Kansas Courts hears legal battle over family farm among others

Gavel(MGN Image)
Published: Jul. 9, 2020 at 12:29 PM CDT
Email this link
Share on Pinterest
Share on LinkedIn

TOPEKA, Kan. (WIBW) - The Kansas Court of Appeals will hear a legal battle over a family farm among others.

The Kansas Court of Appeals says it will hear appeals via videoconference on Tuesday, July 14, which will be live-streamed on its YouTube page.

The Court says presiding judge for this docket will be Judge Tom Malone joined by Senior Judges Patrick McAnany and James Burgess.

According to Administrative Order 2020-PR-076, the Kansas Supreme Court has ordered all hearings to be conducted remotely if possible.

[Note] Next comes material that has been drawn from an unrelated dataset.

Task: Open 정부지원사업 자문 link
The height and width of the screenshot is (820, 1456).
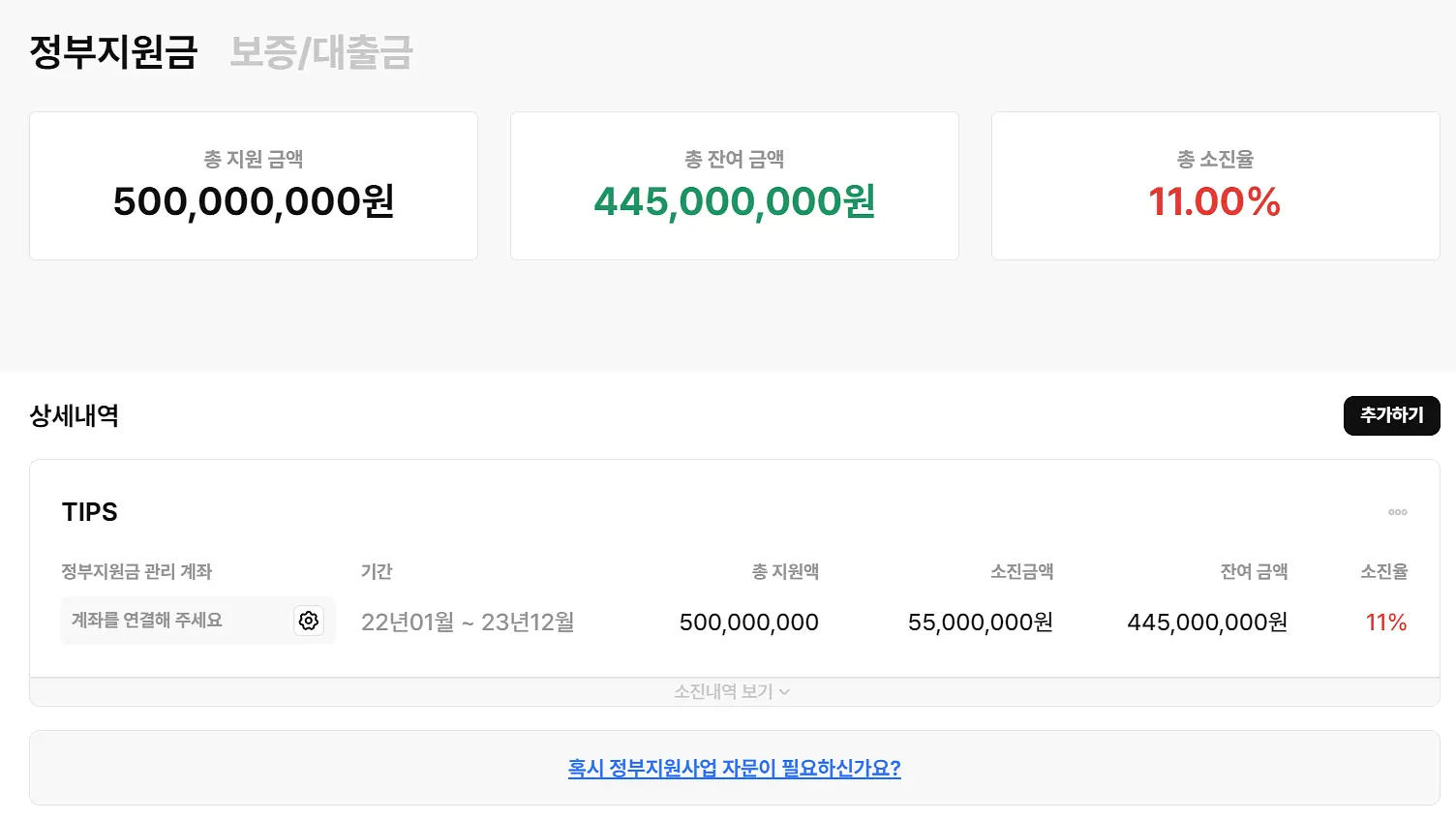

The Kansas Court of Appeals says it will hear the following cases on its July 14 docket:

  • Appeal No. 120,061: Lanier Trucking Inc. and Steven Lanier v. James J. Long
    • The Court says it will hear a Sedgwick County appeal involving a dispute between a trucking company, one of its owners and an attorney who represented the company. The owner and the company say they unsuccessfully sued the attorney in the Sedgwick County District Court for breach of fiduciary duty and legal malpractice. They now say the district court erred by holding they had not provided sufficient evidence to show the attorney owed the owner an independent fiduciary duty. They also say the district court erred by holding other claims brought against the lawyer was barred by the statute of limitations.
  • Appeal No. 120,868: Estate of Roger D. Seematter, Colleen E. Seematter, Executor, and Colleen E. Seematter v. Delmar Seematter and Seematter Farms Inc.
    • The Court says it will hear a Marshall County case involving a dispute over a family farm. Roger Seematter and his wife Colleen sued Roger’s father, Delmar, for promissory estoppel, which alleged Delmar broke an oral promise to grant Roger all of Delmar’s land and farming corporation in return for Roger staying to work on the farm after graduating from high school. Roger and Colleen say Roger’s reliance on that promise kept him from chasing another career. After Roger died during litigation, Delmar says he counterclaimed against Colleen, looking to enforce an alleged right to repurchase four acres of the land Delmar had granted the couple. The Marshall County District Court says it granted summary judgment to Delmar on the promissory-estoppel claim, which found Colleen could not produce admissible evidence showing Delmar made the promise, as well as on his counterclaim, finding the deed reserved Delmar the right to repurchase the property for fair market value in the case of the death or divorce of either Colleen or Roger. On appeal, Colleen says the court erred in granting both of Delmar’s motions for summary judgment.
  • Appeal No. 120,930: In the Matter of the Marriage of Lindsay Madrigal and Daniel Madrigal
    • The Court says it will hear a Sedgwick County case involving an order modifying child support in a divorce. Daniel Madrigal says the Sedgwick Co. District Court’s order modifying the amount of child support paid to his ex-wife Lindsey Madrigal and imposing sanction on him under the Kansas Child Support Guidelines for not notifying Lindsey his income had materially increased. Daniel says the sanction should have been limited to the earliest date on which he could have known his income had increased, which was when he filed his yearly taxes due to being self-employed. Daniel says the sanction claim was untimely under either the 1-year statute of limitations or the legal doctrine of laches. Daniel also says the district court’s decision to increase his child-support payments, starting that the court failed to justify its reliance on an extended income formula and failed to consider contributions he made the children’s direct expenses.
  • Appeal No. 121,912: State of Kansas v. Beth Janice Merrill
    • The Court says it will hear a Johnson County interlocutory appeal involving a dispute about whether the Johnson County District Court properly suppressed blood test results. Officers say they arrested Merrill following an accident, Merrill refused a breathalyzer, so officers obtained a search warrant and took Merrill to a nurse practitioner who took a blood sample. The State says it charged Merrill with two counts of aggravated battery while driving under the influence. The district court says it granted Merrill’s motion to suppress statements she made to the nurse and the blood test results, finding the officers repeatedly violated Merrill’s constitutional rights during her time in custody. On appeal, the State says the blood sample evidence should not have been suppressed due to the practitioner’s questions not amounting to police interrogation, and even if it did, the appropriate remedy would be to suppress only the statements. Merrill says the court lacks subject matter jurisdiction over the interlocutory appeal due to the suppression order not substantially impairing the State’s ability to prosecute the case and suppression of the blood test results was an appropriate remedy.